I have never seen ceilings decorated with intricate stalactites (muqarnas) and it’s just jaw-dropping.
I do not know how humans are capable of exquisitely carving these masterpieces!
Walls are also covered with beautiful ceramics and plasterwork.
Horseshoe arches and wooden carvings are also striking!
4. Water played an important role in the design of Alhambra.
The architects of Alhambra did not just create fountains, canals, and pools out of functional necessity. They also kept in mind the aesthetics behind their designs. It’s amazing how they made the complex water system work. The canal, parallel with Calle Real, flowed downward, sending water through a maze of canals covering the entire Alhambra.
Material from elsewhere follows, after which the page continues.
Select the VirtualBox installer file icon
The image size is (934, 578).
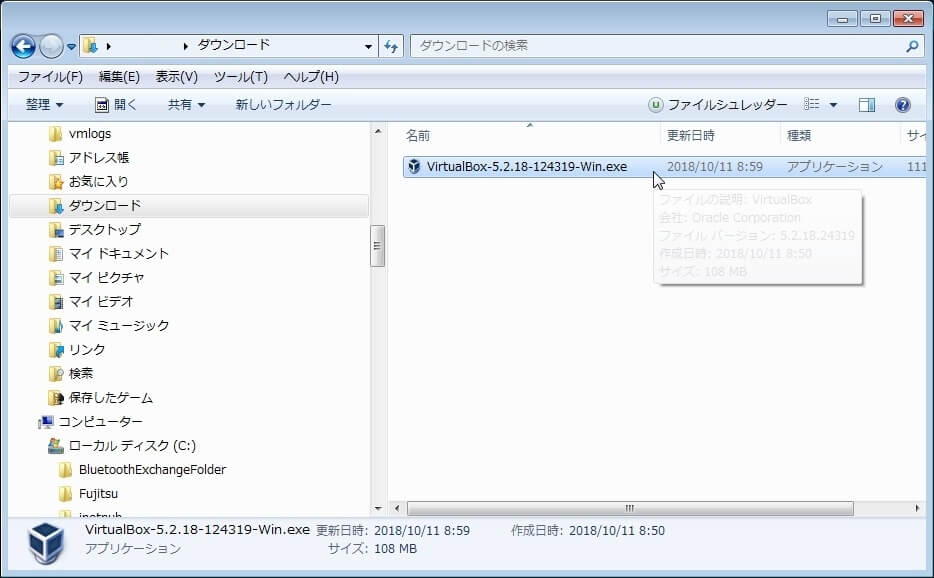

In each court and garden, you’ll see fountains, water jets, and pools with running water— because the relaxing sound of water from fountains is essential to Moorish architecture.
5. The Alhambra tiles are not just breathtaking.
The use of symmetries visible from the tiles inspired tessellation in mathematics.
6. Alhambra has been an inspiration for a lot of people
Alhambra is the famous setting for numerous books like Washington Irving’s Tales of Alhambra, Paulo Coelho’s The Alchemist, Salman Rushdie’s The Moor’s Last Sigh and Philippa Gregory’s The Constant Princess.
7. Even a main belt asteroid was not spared. It was named Alhambra after this beauty.
8. The Palace of Comares will make you imagine Alhambra’s glorious period.
Everything’s snazzy and idyllic here. From the elaborate handcrafted woodwork…
to these amazing patterns, shapes and ornamental designs:
Built in 1370 by Muhammad V’s people, this palace is a great example of Moorish art.
One area was used for administrative activities while the other side was for the family of the Sultan.
9. Walking inside the Salón de los Embajadores (Hall of the Ambassadors or Hall of Comares or Chamber of the Ambassadors or Throne Room) is like a dream.
It is the largest room in Alhambra and worked as the grand reception.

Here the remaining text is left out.